Start the copy at the line containing "Instruction: Edit Alan's" and run it through the last line of the records. Repeat each line exactly; omit pictures.

[Stored data entries]
☆ ☆ ☆

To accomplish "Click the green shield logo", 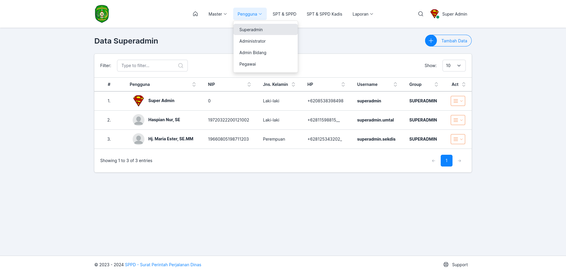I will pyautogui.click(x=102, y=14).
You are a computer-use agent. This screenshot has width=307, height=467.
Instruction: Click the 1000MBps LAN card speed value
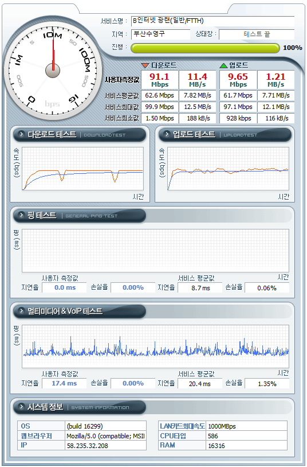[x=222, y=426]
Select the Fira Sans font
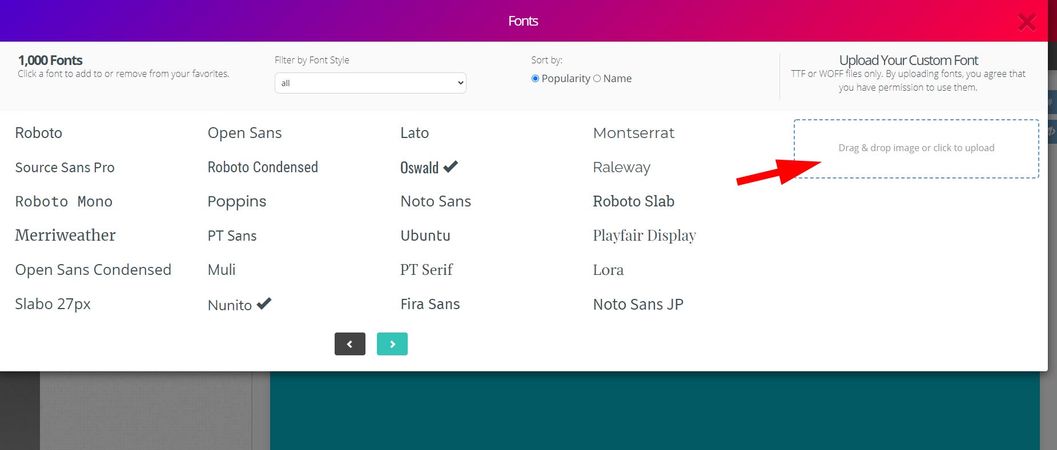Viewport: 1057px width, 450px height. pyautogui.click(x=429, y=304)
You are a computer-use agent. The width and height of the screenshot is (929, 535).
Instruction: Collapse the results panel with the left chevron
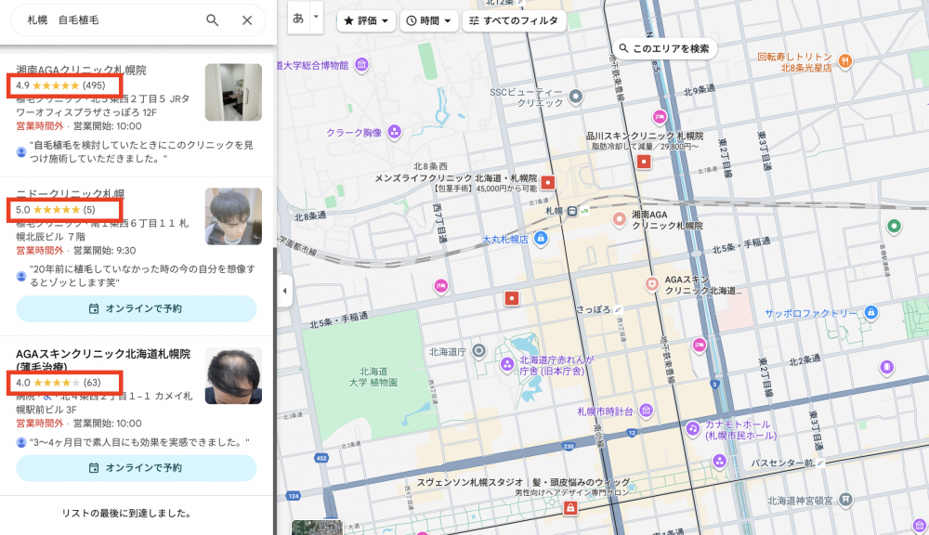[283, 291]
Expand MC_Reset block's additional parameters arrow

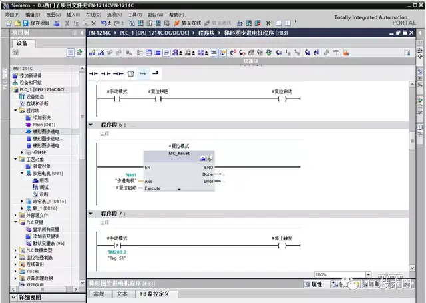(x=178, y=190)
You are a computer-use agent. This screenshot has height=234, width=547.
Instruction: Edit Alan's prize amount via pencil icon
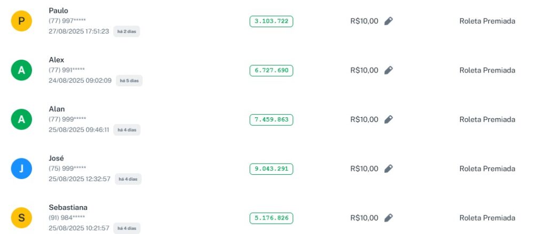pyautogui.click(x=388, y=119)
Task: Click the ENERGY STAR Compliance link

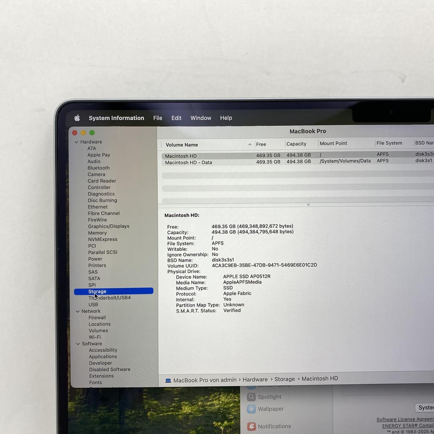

☆ ☆ ☆

■ **Result**:
Instruction: Edit Alan's prize amount via pencil icon
pyautogui.click(x=388, y=119)
Task: Click the ENERGY STAR Compliance link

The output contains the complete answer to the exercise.